En ce mois de Ramadhan, les discussions ne tournent qu'autour des prix des différents produits de consommation, allant des fruits aux légumes en passant par la viande, alors que les produits de la mer ne sont pas du tout évoqués du fait de leur inaccessibilité par les bourses moyens.
Le mois de Ramadhan est malheureusement une opportunité pour les commerçants véreux et malhonnêtes de se remplir les poches et de réaliser des bénéfices sur le dos des jeûneurs, aveuglés par la faim. Une virée aux marchés de la capitale confirme cette tendance haussière de tous les produits frais, exposés sur les étals. Face à des consommateurs médusés, les commerçants se jettent la balle en s'accusant mutuellement.
Les détaillants s'en prennent aux mandataires et à ceux qui monopolisent les marchés de gros, au moment où ces derniers s'en prennent aux détaillants, dont la marge bénéficiaire est jugée exagérée, se justifient-ils. Quoiqu'ils avancent, c'est le consommateur qui trinque dans la mesure où il se trouve au bout d'une chaine où le plus fort dévore, pour ainsi dire, le plus faible.
Pourtant plusieurs mesures ont été prises par les pouvoirs publics afin de juguler l'augmentation des prix durant ce mois sacré. Afin de casser les prix, des marchés de proximité ou de solidarité ont été mis en place partout à travers le territoire nationale. Ils ont été généralisés à la quasi-totalité des wilayas, d'autant plus que ces marchés ont enregistré une grande adhésion de la part des opérateurs économiques et des entreprises nationales des secteurs public et privé.
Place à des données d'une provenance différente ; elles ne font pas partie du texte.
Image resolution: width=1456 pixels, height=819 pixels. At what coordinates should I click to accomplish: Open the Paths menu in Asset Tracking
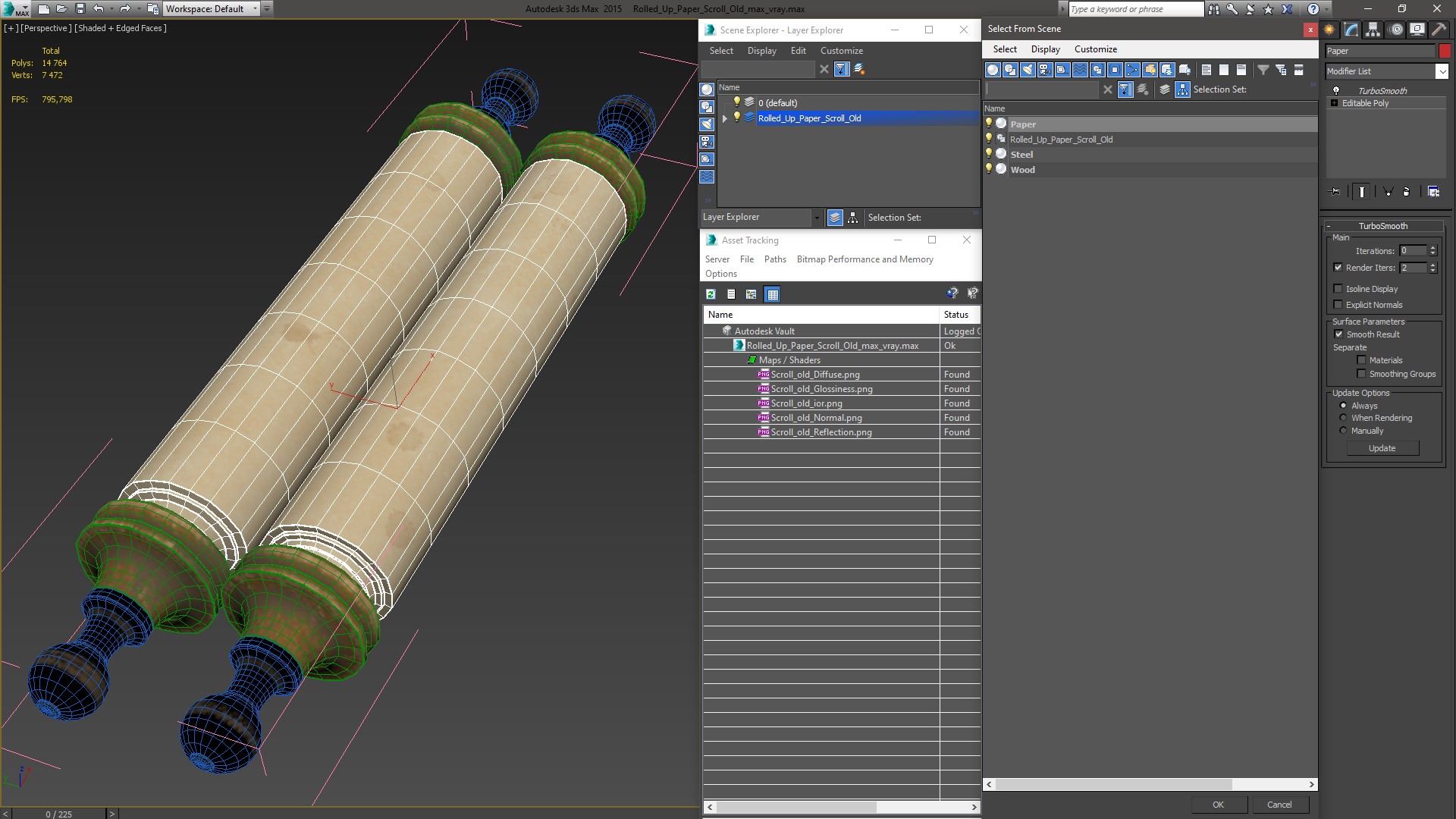[774, 259]
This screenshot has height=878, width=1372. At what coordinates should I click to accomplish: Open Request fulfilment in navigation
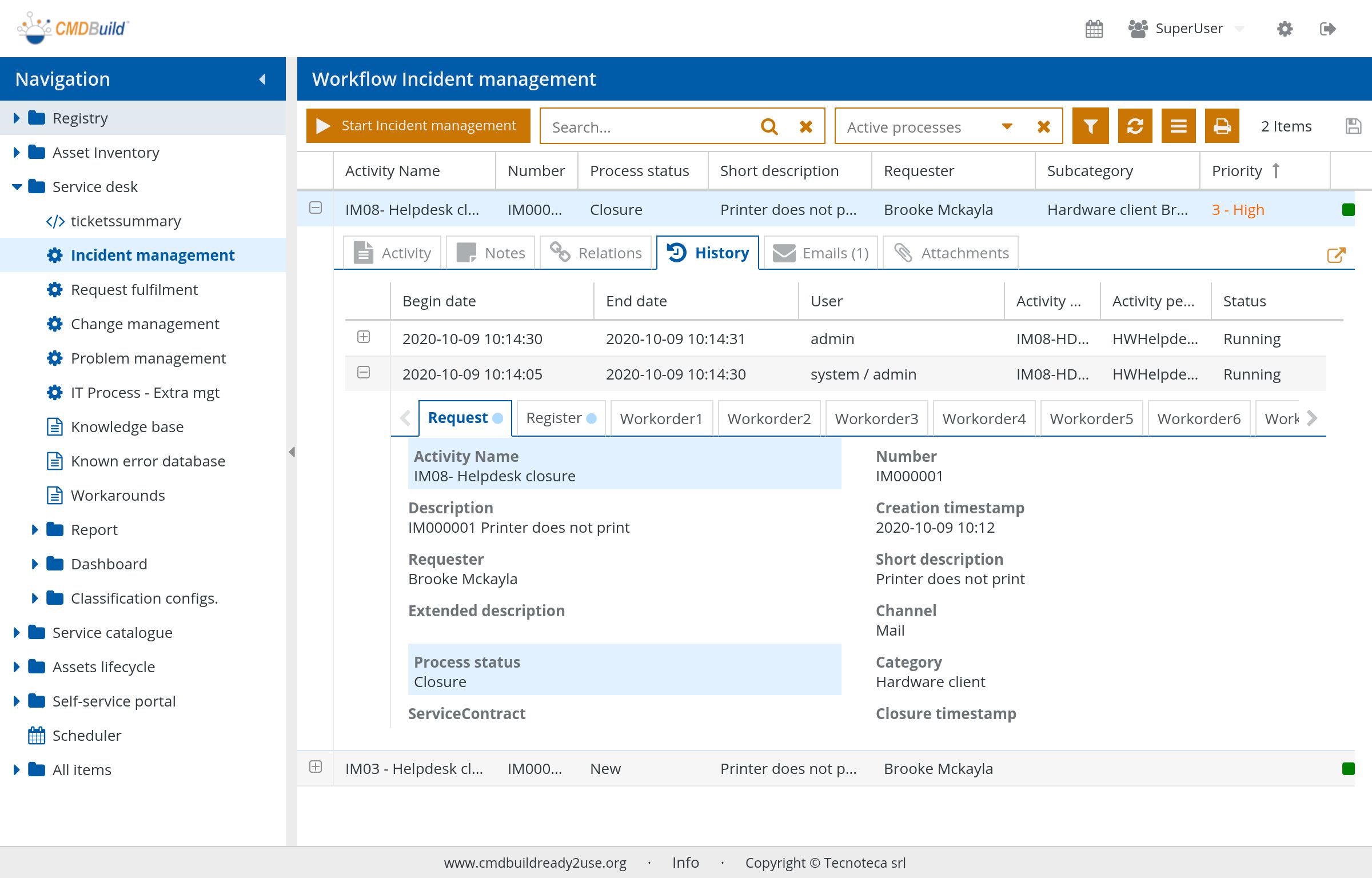134,290
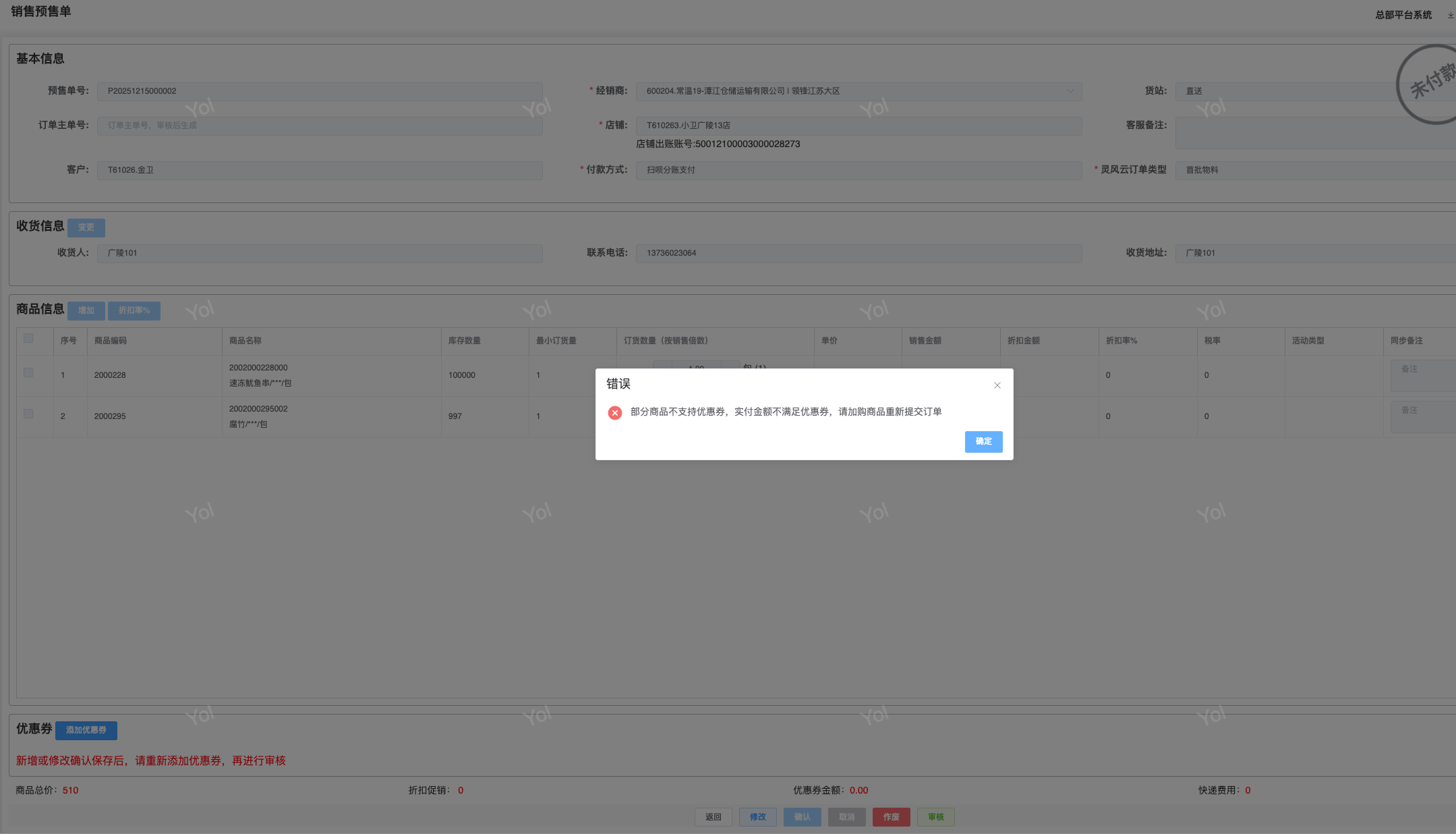Check the row 1 checkbox for product 2000228
The width and height of the screenshot is (1456, 834).
(x=28, y=372)
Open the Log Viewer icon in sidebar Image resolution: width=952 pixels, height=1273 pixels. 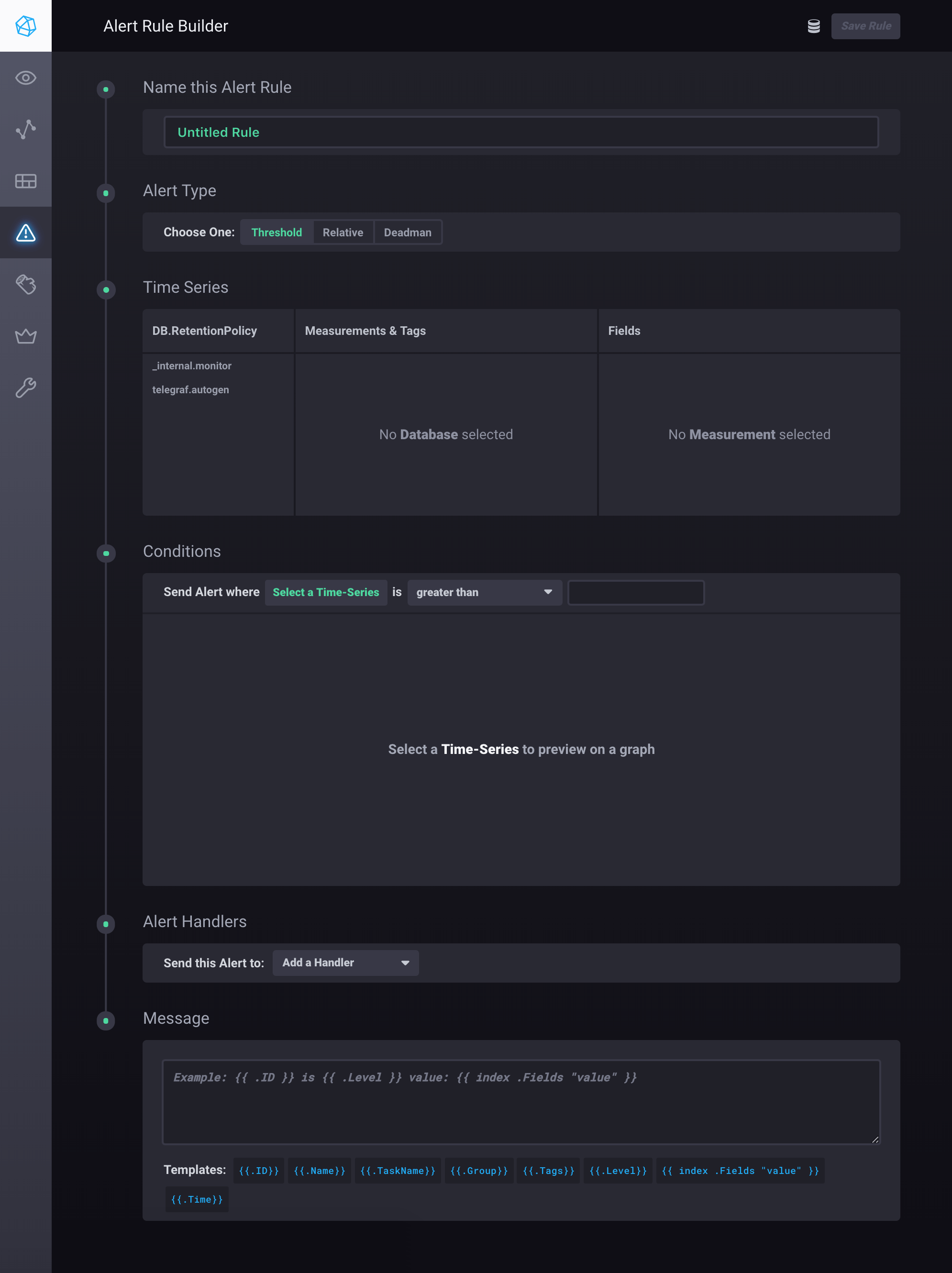pos(25,284)
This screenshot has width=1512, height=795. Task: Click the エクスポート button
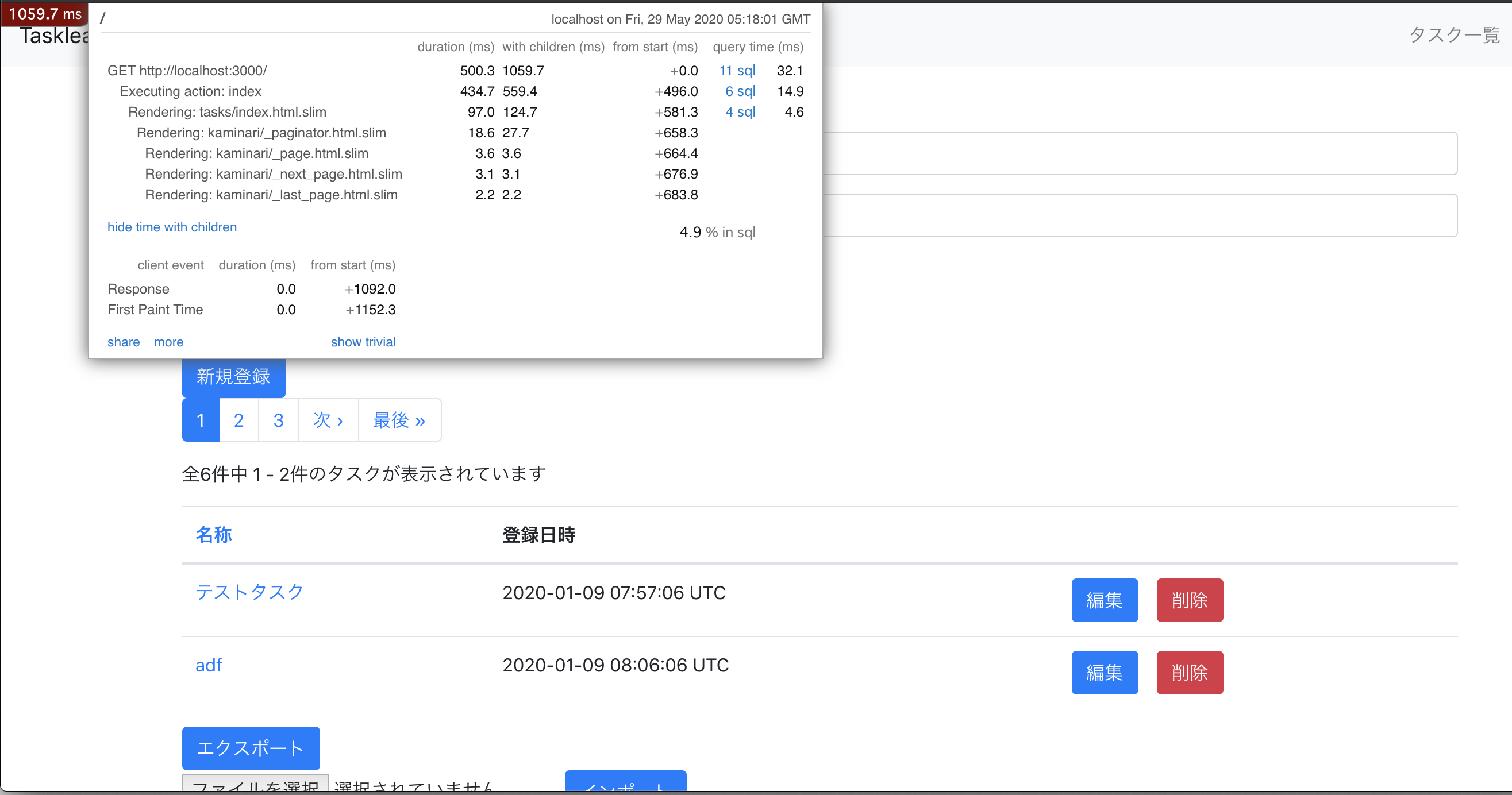[x=251, y=748]
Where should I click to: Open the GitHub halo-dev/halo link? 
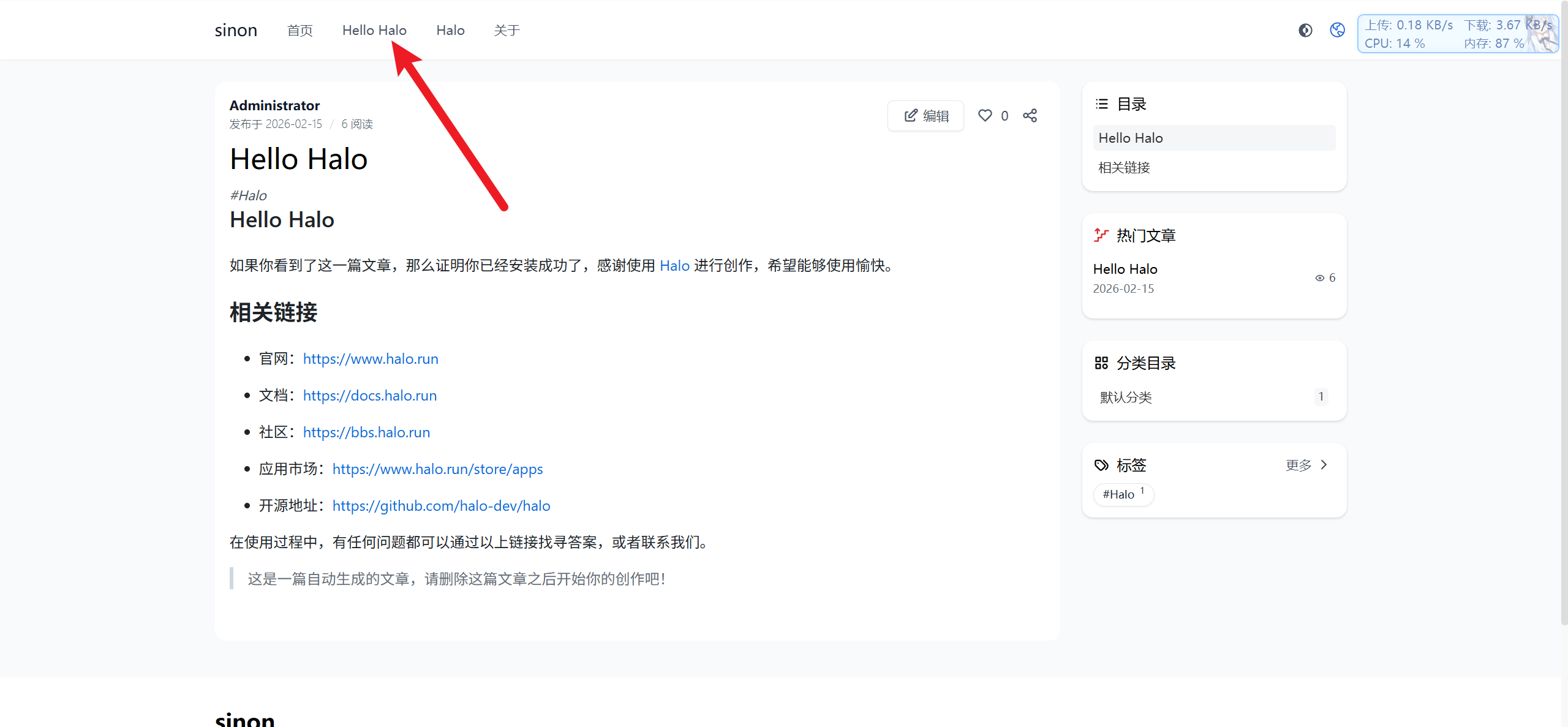(441, 506)
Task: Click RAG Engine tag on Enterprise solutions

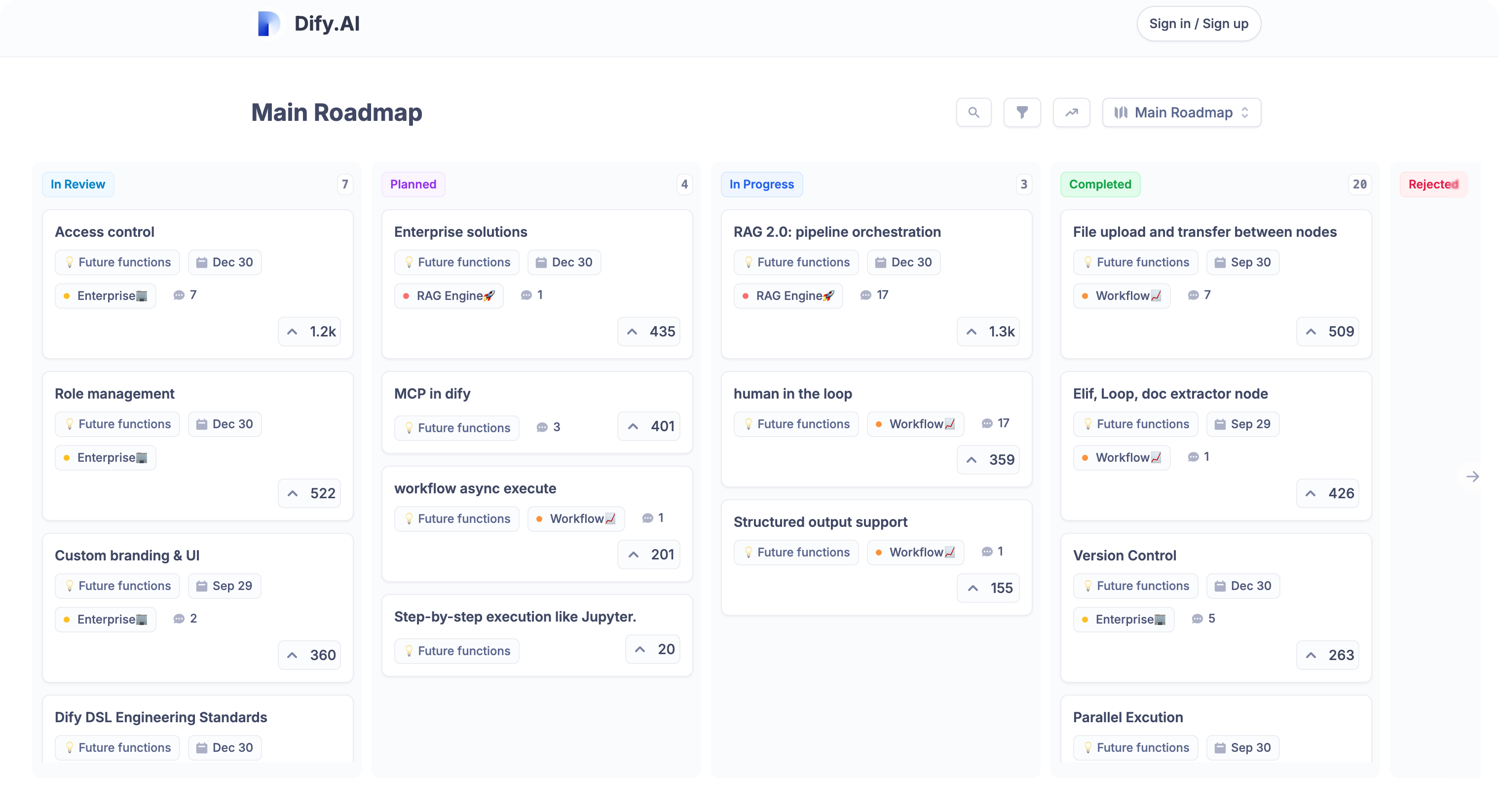Action: (449, 296)
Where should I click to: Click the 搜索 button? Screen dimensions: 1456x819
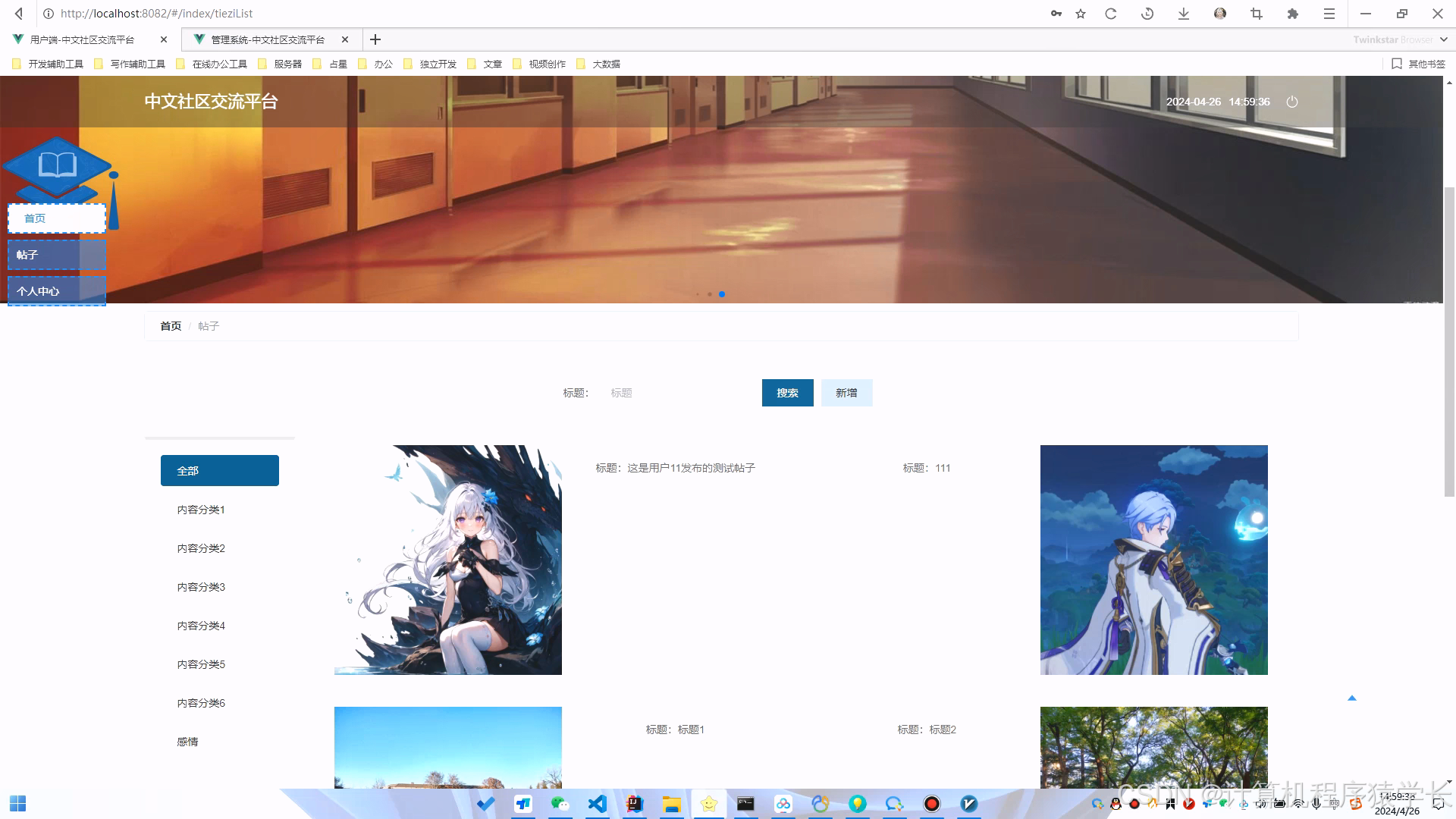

Il s'agit de marchés initiés par l'Union générale des travailleurs algériens (UGTA) qui a réussi à réunir quelque 300 opérateurs et entreprises pour participer à cette opération consistant à casser les prix, notamment durant ce mois sacré.
Cela s'est confirmé au niveau de la Maison du peuple (Alger), au siège de l'UGTA où un marché de proximité a été érigé. Les prix sont imbattables et les citoyens s'en réjouissent. Au vue de la grande affluence qu'a enregistrée ce marché au premier jour du ramadhan, il faut s'attendre que ce genre d'initiative connaisse le même succès à travers Alger et les autres wilayas du pays.
Un autre marché de proximité a été mis en place au niveau de la Safex, aux Pins maritimes. Là aussi, les prix affichés sont très compétitifs, ce qui a amené les citoyens à affluer en nombre vers ce :marché qui contribue à casser les prix et à gêner de ceux qui courent inlassablement et sans scrupule derrière le gain facile durant ce mois de piété. Il s'agit en fait de préserver le pouvoir d'achat des citoyens, lequel sera mis à rude épreuve durant tout le mois de Ramadhan.
En plus des opérations menées pour casser les prix, d'autres opérations de contrôle sont initiées. Rien que pour la wilaya d'Alger, quelque de 7 000 agents de contrôle des prix des fruits et légumes ont été mobilisés, selon le ministère du Commerce.La direction de contrôle des prix et de la lutte contre la fraude au ministère a mis en place un dispositif de contrôle à même d'empêcher les commerçants véreux de profiter abusivement de cette période au cours de laquelle la demande est supérieure à l'offre.
Ce dispositif a été mis en place de manière à déployer le maximum d'agents de contrôle à travers la wilaya d'Alger. Ils auront à intervenir notamment durant les premiers jours du mois sacré, au cours desquels les prix ont l'habitude d'enregistrer une forte augmentation.
Toutefois, la responsabilité des consommateurs demeure engagée puisqu'ils devraient être sensibilisés de manière à éviter les achats excessifs durant la première semaine afin que les prix restent stables. Tous les efforts devraient être conjugués afin de mettre hors d'état de nuire les spéculateurs et autres commerçants malhonnêtes.